Phumzile Mlambo-Ngcuka pourrait bien, à son tour, pâtir des rumeurs qui courent sur elle. Fondées ou non, ses ennemis sauront certainement s’en servir. Ils sont nombreux, notamment dans l’entourage de son prédécesseur. Car – ironie de l’histoire – elle est mariée à Bulelani Ngcuka, ancien procureur général, celui par qui le scandale Zuma a éclaté, puisque c’est lui qui, au cours d’une enquête sur les contrats d’armement, a découvert les liens douteux entre Shabir Shaik et Zuma. C’est encore lui qui, en août 2003, a déclaré à la presse que de forts soupçons de corruption pesaient sur Zuma, sans pour autant détenir, à l’époque, suffisamment de preuves pour engager des poursuites. Le clan Zuma avait contre-attaqué en accusant Ngcuka d’avoir été un espion à la solde des Blancs pendant l’apartheid. Au point qu’il a fallu mettre sur pied une commission d’enquête, laquelle a finalement blanchi le procureur en janvier 2004.

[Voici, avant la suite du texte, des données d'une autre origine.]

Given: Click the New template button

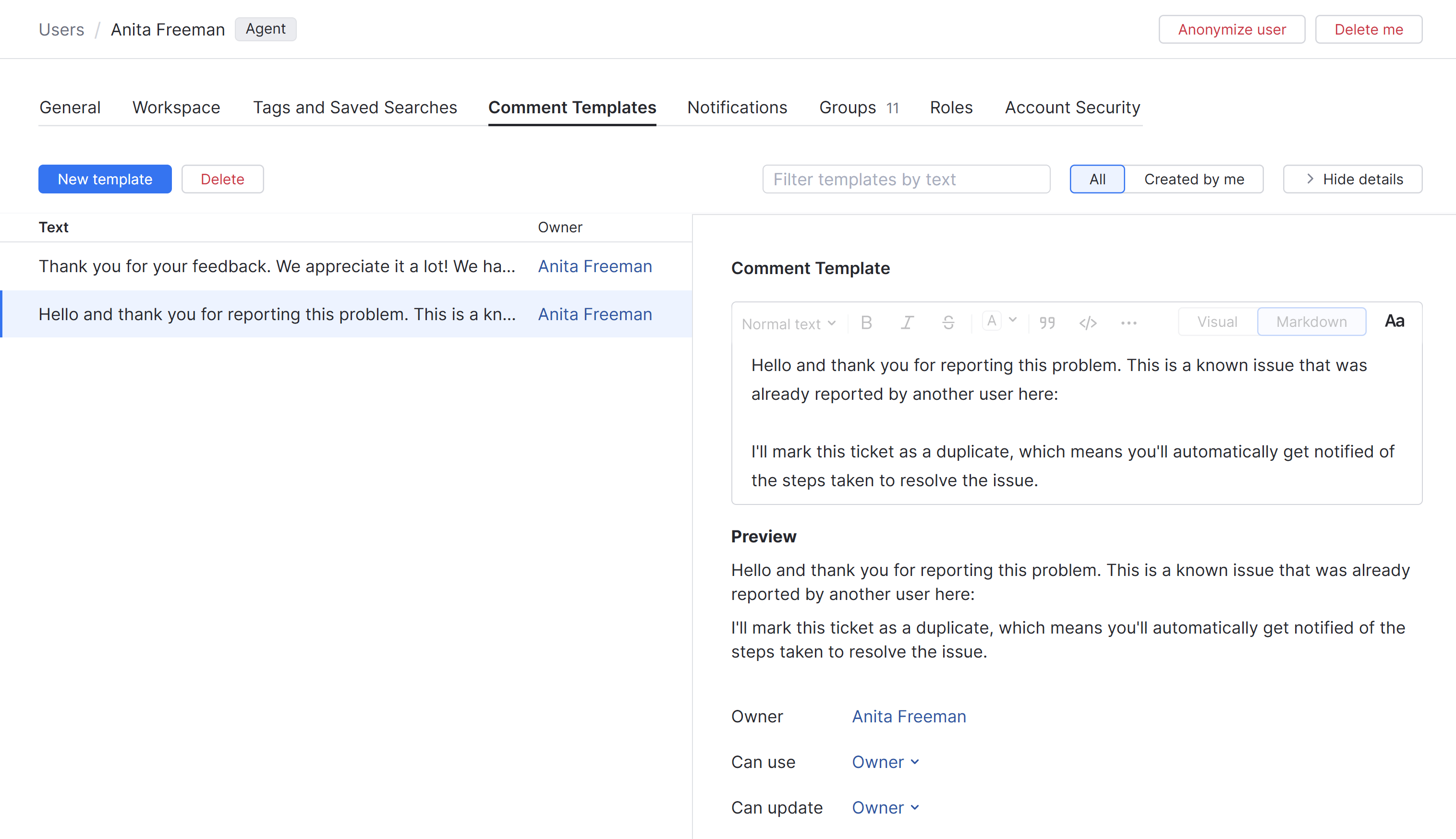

Mais pourquoi Mbeki chercherait-il à mettre de l’huile sur le feu ? Pourquoi voudrait-il infliger à son ami, qu’il a été contraint de limoger, un camouflet supplémentaire ? Pour la présidence, la nomination de Phumzile ne s’inscrit en aucun cas dans le cadre d’une lutte de clans au sein de l’ANC. Mais répond exclusivement à la volonté de Mbeki de se conformer rigoureusement au credo de la Constitution sud-africaine : aucune discrimination n’a lieu d’être, ni de race, ni de religion, ni de sexe.